> **WHAT NEEDS TO BE DONE**
Copy the part of the email thread about the colon that starts at "I'm not married" and ends at "code from breaking).", keeping every word and mark the same.

I'm not married to the colon. Does anyone else see any issue with dropping
it?

On 18 February 2017 at 00:27, David Mertz <me...@gnosis.cx> wrote:

> On Fri, Feb 17, 2017 at 2:35 PM, Joseph Hackman <josephhack...@gmail.com>
> wrote:
>
>> I think we should use the colon to make the delayed word (or whatever
>> word is selected), unambiguously used in this way (and to prevent any
>> existing code from breaking).
>>
>> On 17 February 2017 at 17:09, David Mertz <me...@gnosis.cx> wrote:
>>
>>> That was a problem with the colon that occurred to me. I think it can't
>>> be tokenized in function annotations.
>>>
>>
>> I don't see any reason for delayed execution and function annotations to
>> mix. i.e.
>> def foo(delayed: bar):
>>     pass
>> would define a function that takes one argument, named delayed, of type
>> bar.
>>
>
> I still think the colon is ugly and inconsistent with other Python uses.
> I know you are trying for analogy with lambda (which is related, yes).  But
> the analogies with yield, yield from, async, and await feel much stronger
> to me.  Also, 'lambda' *requires* the colon since it might take arguments
> and that is necessary to tell when they end.[*]  'delayed' like those other
> words I mention has no such need.
>
> That said, I think you are right that it makes no sense to declare a
> function signature with 'delayed' (or 'lazy', 'deferred', whatever word).
> Calling it definitely! This feels important:
>
>     x = foo(delayed very_complex_computation())
>
> But in the definition signature it feels nonsensical, I agree.  However,
> that still doesn't answer other uses of the colon:
>
>     {delayed: 17}   # No idea if this is a set of one delayed object or a
> dictionary
>     lambda delayed: delayed: 17  # Just don't know where to start with this
>
> All these problems simply go away if we drop the colon.
>
>
> [*] i.e. what would this colon-free lambda mean: 'lambda a, b, c'? A
> function of no arguments return a tuple? a function of three arguments?
>
>
> --
> Keeping medicines from the bloodstreams of the sick; food
> from the bellies of the hungry; books from the hands of the
> uneducated; technology from the underdeveloped; and putting
> advocates of freedom in prisons.  Intellectual property is
> to the 21st century what the slave trade was to the 16th.

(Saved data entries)
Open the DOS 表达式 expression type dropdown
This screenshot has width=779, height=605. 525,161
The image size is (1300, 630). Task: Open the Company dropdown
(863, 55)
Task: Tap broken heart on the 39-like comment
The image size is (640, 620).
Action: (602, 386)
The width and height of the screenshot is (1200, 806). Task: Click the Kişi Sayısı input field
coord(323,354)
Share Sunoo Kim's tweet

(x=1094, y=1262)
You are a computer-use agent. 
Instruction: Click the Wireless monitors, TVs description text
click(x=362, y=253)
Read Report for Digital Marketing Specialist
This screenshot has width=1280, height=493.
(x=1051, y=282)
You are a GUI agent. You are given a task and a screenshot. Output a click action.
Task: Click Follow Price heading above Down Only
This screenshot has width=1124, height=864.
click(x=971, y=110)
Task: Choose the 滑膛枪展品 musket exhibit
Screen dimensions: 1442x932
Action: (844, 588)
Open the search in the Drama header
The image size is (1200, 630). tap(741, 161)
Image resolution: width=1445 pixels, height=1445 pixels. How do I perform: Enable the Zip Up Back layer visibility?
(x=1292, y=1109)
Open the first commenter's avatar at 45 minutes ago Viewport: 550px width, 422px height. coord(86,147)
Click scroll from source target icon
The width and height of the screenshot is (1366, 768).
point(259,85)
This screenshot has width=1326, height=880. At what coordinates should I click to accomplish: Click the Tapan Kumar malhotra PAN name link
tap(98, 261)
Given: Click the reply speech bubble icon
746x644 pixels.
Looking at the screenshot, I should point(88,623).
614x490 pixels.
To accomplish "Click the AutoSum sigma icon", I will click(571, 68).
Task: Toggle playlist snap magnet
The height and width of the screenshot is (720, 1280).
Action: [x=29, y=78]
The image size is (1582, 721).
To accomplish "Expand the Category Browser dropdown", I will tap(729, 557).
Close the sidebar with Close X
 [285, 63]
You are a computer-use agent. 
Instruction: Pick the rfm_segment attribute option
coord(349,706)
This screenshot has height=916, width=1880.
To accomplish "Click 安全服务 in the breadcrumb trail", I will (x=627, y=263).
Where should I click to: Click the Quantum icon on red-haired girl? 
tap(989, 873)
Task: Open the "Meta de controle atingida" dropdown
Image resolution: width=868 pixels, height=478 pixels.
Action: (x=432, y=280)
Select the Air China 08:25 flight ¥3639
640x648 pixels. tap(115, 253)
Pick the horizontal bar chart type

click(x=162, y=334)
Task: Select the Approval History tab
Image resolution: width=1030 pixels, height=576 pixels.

> **SOLUTION TO THIS EXERCISE**
I'm not married to the colon. Does anyone else see any issue with dropping
it?

On 18 February 2017 at 00:27, David Mertz <me...@gnosis.cx> wrote:

> On Fri, Feb 17, 2017 at 2:35 PM, Joseph Hackman <josephhack...@gmail.com>
> wrote:
>
>> I think we should use the colon to make the delayed word (or whatever
>> word is selected), unambiguously used in this way (and to prevent any
>> existing code from breaking).